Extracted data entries
# # # # # # #
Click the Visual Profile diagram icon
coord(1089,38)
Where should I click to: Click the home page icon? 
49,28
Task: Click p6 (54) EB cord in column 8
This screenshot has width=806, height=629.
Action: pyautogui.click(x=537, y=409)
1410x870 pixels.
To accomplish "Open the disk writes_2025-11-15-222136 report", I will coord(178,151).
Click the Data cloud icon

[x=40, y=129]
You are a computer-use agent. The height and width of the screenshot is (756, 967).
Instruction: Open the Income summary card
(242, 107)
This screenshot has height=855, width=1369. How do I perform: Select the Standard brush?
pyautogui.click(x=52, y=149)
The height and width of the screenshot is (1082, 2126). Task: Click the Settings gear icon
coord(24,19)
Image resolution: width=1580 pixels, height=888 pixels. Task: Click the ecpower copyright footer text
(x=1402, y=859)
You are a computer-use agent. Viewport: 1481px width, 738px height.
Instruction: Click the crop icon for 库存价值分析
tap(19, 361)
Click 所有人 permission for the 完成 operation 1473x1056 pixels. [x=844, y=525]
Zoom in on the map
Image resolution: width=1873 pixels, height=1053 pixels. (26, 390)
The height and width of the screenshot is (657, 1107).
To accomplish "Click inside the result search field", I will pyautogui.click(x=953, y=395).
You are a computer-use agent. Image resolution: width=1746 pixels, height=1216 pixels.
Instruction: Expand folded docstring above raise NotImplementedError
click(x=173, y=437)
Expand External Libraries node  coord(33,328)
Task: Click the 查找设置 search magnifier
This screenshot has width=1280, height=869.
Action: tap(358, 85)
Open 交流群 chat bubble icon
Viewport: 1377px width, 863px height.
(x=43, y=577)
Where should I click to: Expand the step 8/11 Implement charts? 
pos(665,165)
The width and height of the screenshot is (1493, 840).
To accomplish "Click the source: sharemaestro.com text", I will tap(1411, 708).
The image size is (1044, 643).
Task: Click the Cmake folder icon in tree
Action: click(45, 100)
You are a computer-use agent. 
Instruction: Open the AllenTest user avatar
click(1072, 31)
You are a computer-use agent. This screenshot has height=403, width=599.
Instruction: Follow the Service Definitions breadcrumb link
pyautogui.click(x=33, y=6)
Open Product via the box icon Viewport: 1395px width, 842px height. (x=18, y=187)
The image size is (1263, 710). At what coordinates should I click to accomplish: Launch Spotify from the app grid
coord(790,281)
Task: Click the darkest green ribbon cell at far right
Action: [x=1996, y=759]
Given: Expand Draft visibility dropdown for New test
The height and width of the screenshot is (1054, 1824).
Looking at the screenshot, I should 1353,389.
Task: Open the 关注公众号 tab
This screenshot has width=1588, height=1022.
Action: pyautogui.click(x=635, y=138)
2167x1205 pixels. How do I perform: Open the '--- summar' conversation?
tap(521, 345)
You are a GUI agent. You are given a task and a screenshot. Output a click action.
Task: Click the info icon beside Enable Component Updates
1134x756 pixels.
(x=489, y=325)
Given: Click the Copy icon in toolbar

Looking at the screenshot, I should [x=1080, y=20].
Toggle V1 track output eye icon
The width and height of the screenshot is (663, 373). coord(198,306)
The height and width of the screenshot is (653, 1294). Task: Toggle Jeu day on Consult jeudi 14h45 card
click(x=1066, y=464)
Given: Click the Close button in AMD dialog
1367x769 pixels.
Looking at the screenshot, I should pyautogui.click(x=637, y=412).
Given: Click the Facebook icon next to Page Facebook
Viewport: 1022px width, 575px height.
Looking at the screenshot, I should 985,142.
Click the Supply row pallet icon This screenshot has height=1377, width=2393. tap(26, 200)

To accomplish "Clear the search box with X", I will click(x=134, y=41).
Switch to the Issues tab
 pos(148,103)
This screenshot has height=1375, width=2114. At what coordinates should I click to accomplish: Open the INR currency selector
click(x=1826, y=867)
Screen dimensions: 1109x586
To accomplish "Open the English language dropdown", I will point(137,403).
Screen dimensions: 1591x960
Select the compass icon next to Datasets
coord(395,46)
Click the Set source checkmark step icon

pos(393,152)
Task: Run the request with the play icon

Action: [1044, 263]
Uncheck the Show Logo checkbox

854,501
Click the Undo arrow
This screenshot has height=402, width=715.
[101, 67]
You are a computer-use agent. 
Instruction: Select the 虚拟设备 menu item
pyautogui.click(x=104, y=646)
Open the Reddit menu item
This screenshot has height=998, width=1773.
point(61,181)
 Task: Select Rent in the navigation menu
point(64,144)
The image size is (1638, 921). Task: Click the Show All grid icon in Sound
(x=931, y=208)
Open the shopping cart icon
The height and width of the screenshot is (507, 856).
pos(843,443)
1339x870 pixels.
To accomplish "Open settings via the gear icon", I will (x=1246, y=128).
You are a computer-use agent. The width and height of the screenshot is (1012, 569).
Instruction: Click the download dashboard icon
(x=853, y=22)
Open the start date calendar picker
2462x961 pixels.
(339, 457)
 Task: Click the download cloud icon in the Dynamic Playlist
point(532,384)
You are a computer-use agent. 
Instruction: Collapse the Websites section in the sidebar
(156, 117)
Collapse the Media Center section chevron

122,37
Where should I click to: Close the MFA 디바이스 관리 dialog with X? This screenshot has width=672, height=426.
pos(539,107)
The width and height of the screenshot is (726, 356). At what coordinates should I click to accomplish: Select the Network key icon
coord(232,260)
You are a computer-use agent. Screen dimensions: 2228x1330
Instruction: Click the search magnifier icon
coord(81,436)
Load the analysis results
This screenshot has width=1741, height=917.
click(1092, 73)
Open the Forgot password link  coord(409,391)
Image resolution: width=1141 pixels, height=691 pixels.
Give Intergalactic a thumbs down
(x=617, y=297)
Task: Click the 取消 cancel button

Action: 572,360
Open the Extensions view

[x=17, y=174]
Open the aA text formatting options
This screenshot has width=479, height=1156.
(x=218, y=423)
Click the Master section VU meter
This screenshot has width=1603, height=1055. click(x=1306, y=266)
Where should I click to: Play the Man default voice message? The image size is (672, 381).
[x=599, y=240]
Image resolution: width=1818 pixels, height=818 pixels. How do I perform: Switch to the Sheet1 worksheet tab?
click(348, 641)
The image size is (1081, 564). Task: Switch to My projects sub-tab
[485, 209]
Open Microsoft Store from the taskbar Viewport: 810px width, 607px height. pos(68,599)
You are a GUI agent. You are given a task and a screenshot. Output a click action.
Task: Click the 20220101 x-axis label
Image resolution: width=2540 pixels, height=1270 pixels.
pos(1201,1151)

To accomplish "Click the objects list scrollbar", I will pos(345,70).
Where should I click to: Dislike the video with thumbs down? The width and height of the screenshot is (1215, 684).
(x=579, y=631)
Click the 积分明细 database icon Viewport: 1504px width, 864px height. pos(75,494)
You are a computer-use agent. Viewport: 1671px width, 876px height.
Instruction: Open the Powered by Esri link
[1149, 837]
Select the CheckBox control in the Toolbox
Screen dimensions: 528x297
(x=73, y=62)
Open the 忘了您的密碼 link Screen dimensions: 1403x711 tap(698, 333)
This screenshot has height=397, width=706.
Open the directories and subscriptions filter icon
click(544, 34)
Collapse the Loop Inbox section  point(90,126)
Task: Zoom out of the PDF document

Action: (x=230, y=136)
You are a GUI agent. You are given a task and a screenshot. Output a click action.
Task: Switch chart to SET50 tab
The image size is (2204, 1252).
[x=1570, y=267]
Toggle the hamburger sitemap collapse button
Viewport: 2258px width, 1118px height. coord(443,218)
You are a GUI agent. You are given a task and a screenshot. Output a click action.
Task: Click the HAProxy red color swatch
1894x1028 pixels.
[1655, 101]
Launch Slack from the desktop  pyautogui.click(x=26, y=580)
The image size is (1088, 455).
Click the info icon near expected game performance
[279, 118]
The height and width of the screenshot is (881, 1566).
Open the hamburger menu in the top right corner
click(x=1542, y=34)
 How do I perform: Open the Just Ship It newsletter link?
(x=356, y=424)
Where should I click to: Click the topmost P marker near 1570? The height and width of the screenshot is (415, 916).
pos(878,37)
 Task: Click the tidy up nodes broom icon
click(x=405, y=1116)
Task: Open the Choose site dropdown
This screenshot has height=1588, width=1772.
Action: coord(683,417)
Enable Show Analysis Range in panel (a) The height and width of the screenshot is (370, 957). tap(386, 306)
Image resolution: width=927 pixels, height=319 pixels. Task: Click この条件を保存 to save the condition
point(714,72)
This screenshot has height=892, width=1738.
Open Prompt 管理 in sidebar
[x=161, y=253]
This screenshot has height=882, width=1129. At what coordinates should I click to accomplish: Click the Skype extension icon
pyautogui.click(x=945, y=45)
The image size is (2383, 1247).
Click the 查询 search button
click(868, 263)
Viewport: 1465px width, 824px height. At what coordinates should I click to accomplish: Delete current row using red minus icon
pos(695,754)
# # # # # # #
▸ YOUR GOAL:
Starting with the line that holds "Instruction: Open the Income summary card" and ending with the line that holds "The width and height of the screenshot is (1493, 840).", retype every line in the data above exactly, and nothing else.

▸ TASK SOLUTION:
Instruction: Open the Income summary card
(242, 107)
This screenshot has height=855, width=1369. How do I perform: Select the Standard brush?
pyautogui.click(x=52, y=149)
The height and width of the screenshot is (1082, 2126). Task: Click the Settings gear icon
coord(24,19)
Image resolution: width=1580 pixels, height=888 pixels. Task: Click the ecpower copyright footer text
(x=1402, y=859)
You are a computer-use agent. Viewport: 1481px width, 738px height.
Instruction: Click the crop icon for 库存价值分析
tap(19, 361)
Click 所有人 permission for the 完成 operation 1473x1056 pixels. [x=844, y=525]
Zoom in on the map
Image resolution: width=1873 pixels, height=1053 pixels. (26, 390)
The height and width of the screenshot is (657, 1107).
To accomplish "Click inside the result search field", I will pyautogui.click(x=953, y=395).
You are a computer-use agent. Image resolution: width=1746 pixels, height=1216 pixels.
Instruction: Expand folded docstring above raise NotImplementedError
click(x=173, y=437)
Expand External Libraries node  coord(33,328)
Task: Click the 查找设置 search magnifier
This screenshot has width=1280, height=869.
Action: tap(358, 85)
Open 交流群 chat bubble icon
Viewport: 1377px width, 863px height.
(x=43, y=577)
Where should I click to: Expand the step 8/11 Implement charts? 
pos(665,165)
The width and height of the screenshot is (1493, 840).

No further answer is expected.